A victorious Novak Djokovic hoists the 2021 Australian Open mens singles championship trophy. This was his ninth win at the tournament, one year before he was barred from returning to defend this title.

Michael Klein Herald Sun

A victorious Novak Djokovic hoists the 2021 Australian Open men’s singles championship trophy. This was his ninth win at the tournament, one year before he was barred from returning to defend this title.

Often the controversies that occur in the world we live in are mirrored in the sports world. While the topic of COVID vaccine mandates has without a doubt been debated at millions of dinner tables throughout the past couple of months, the discourse has just taken a turn in the world of professional sports. 

      As of now, no professional sports league has mandated the COVID vaccine for its athletes. Without a mandate, the pressure put on by leagues has pushed most athletes to get vaccinated. Though hesitancy remains among athletes who now make up a small minority in professional sports, the National Basketball Association (NBA) as of December reached a peak of 97% vaccination rate. There is a mandate in place for coaches, front office officials, league officials, and anyone coming in contact with players.

     “I think the approach taken to vaccines by the NBA worked for the most part since players had to take into consideration numerous factors and weigh the pros and cons,” Monte Vista senior Nithin Thumma said. “But ultimately the NBA never had to make the vaccine mandatory across the league”.

     Outside of the NBA, twenty-time Grand Slam winner tennis superstar Novak Djokovic has recently joined the minority of athletes taking a stance against the vaccine mandates. Djokovic, an outspoken vaccine critic in the past, has gained huge support from those far and wide in the bizarre events that transpired at the 2022 Australian Open tournament. 

     In April of 2020, long before vaccines were approved for emergency use, Djokovic foreshadowed his stance in a tweet in which he described himself as “opposed to vaccination”. However, he did say if it became “compulsory” he would weigh the pros and cons. 

     Nine months later, that very scenario has become reality for Djokovic.
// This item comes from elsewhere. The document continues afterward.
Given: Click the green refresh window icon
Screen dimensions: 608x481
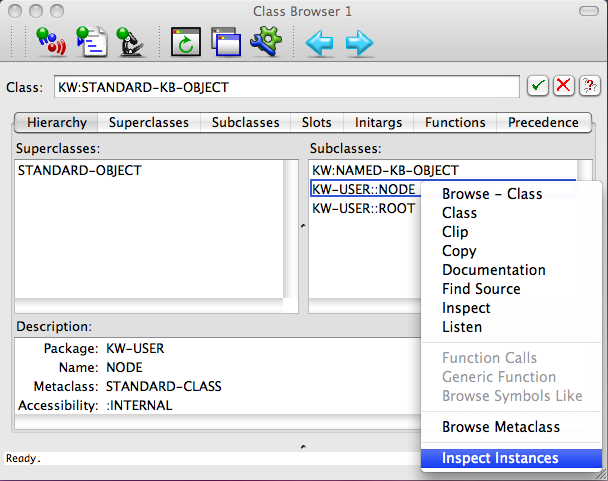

Unlike most professional sports leagues, the Australian Open required players to be vaccinated in order to compete. In addition, Australia, like many other countries, has required travelers to be vaccinated unless they can prove that they are exempt.  

     “Rules are rules when it comes to our borders,” Australian Prime Minister Scott Morrison said. “No one is above these rules”. 

      On December 16th, weeks prior to his attempt to enter Australia, Djokovic tested positive for COVID-19 after being exposed at a sporting event. This positive test became the basis for his exemption from the vaccine requirements in the Australian Open which he has won a record-breaking nine times. While positive for COVID, Djokovic knowingly exposed others by doing an interview with a French magazine and attending a youth tennis tournament. 

     Initially granted a visa to enter the country with an exemption, Djokovic boasted about being exempt from the mandate on social media. Unsurprisingly, many Australian citizens were outraged. Many residents and some fellow tennis players felt Djokovic should abide by the same rules.

     “It seems not everyone is playing by the rules… a very small (minority) chose to follow their own way, which kind of makes the majority look like fools,” Greek tennis player Stefanos Tsitsipas said. 

     Upon arrival, Djokovic was detained by Australian officials and held for eight hours before his visa was revoked.

     “Shame on them. The entire freedom-loving world should rise together with Serbia,” Srdjan Djokovic, Djokovic’s father, said. “They crucified Jesus, and now they are trying to crucify Novak the same way and force him on his knees.” 

     After submitting a plea to the Australian high courts, his visa was reinstated on the grounds that he had a medical exemption. The defending champion and number one seed then began practicing for the tournament. Days later it was revealed that Djokovic had failed to declare that he had traveled to other countries in his initial filing of the application. 

     Once again his visa was revoked and he was deported from Australia. 

     This incident has set a new precedent for mandatory vaccinations in sports. For some who oppose Djokovic’s stance, it signifies the importance of the rule of law. No man, regardless of Grand Slams, should be exempt from the rules followed by others. To others who support Djokovic’s stance, it reinforces their thoughts on the government’s role in ordinary citizens’ daily lives. 

     While Djokovic has become a figure of freedom to many, it has come at a cost. In standing his ground, it has become clear that countries with mandatory vaccination requirements to enter intend to stand their ground as well. 

     “The rules should be according to where they are playing…” Thumma said. “In many cases, there can still be repercussions if you are an athlete today and remain unvaccinated such as forfeiting a match or sitting out a game.”